(Word and element pointing entries)
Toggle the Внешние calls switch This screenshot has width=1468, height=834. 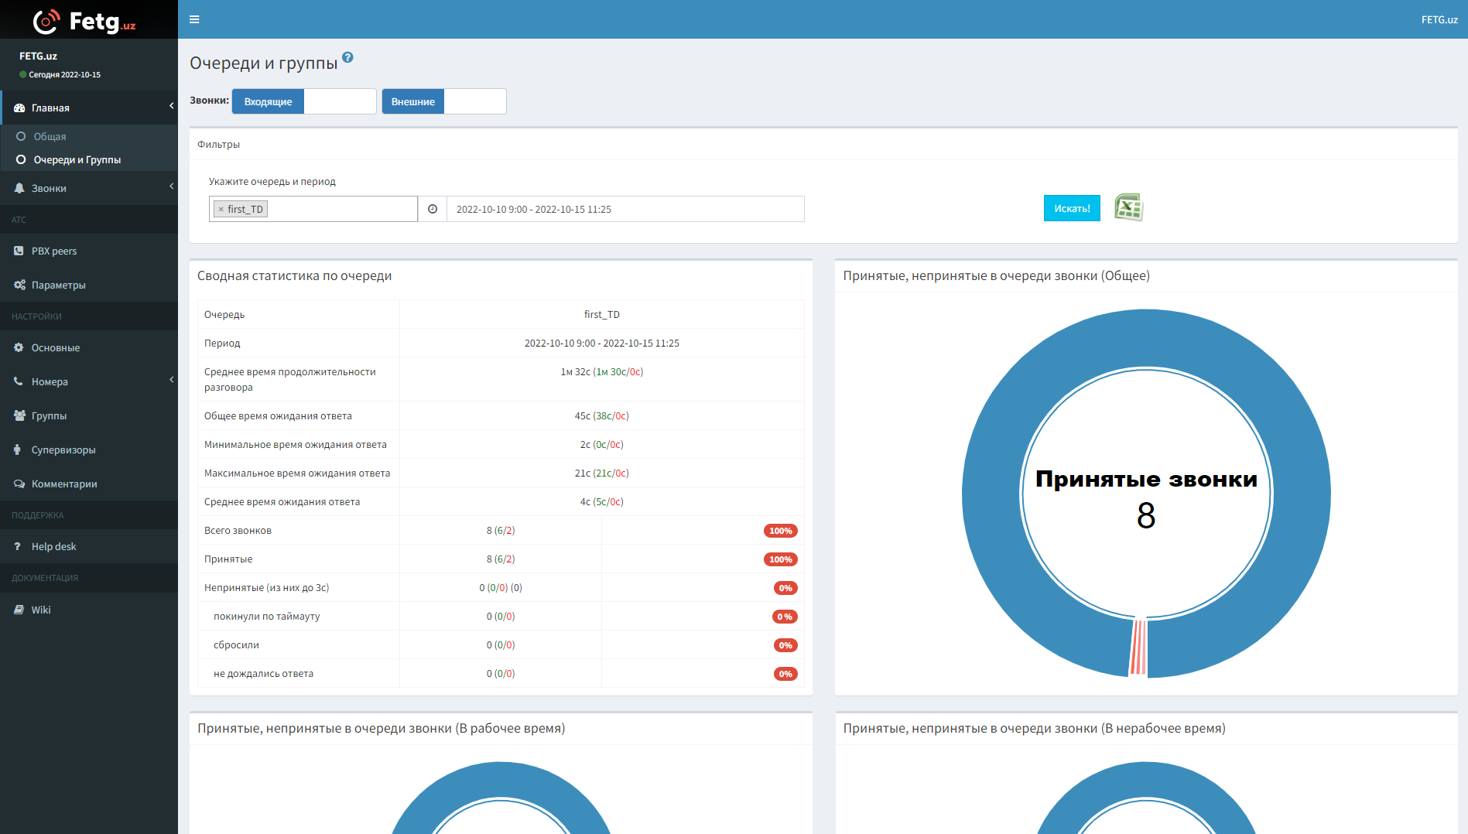click(x=443, y=101)
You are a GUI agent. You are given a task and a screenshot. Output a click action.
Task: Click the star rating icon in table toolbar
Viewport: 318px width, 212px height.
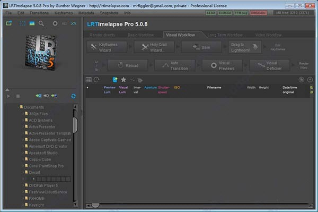[123, 80]
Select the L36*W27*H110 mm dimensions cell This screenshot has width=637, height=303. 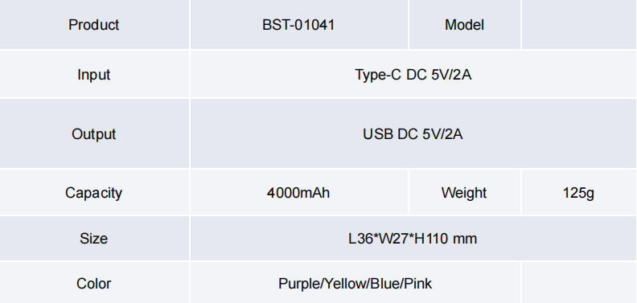tap(413, 238)
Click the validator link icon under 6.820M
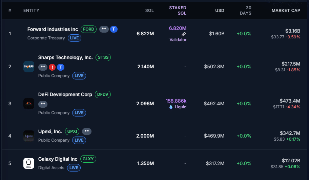309x180 pixels. pyautogui.click(x=184, y=34)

Set task
Please find every line in the records above that contains the word "icon" and copy each of those lines.

Solved exercise
Task: Click the star rating icon in table toolbar
Click the validator link icon under 6.820M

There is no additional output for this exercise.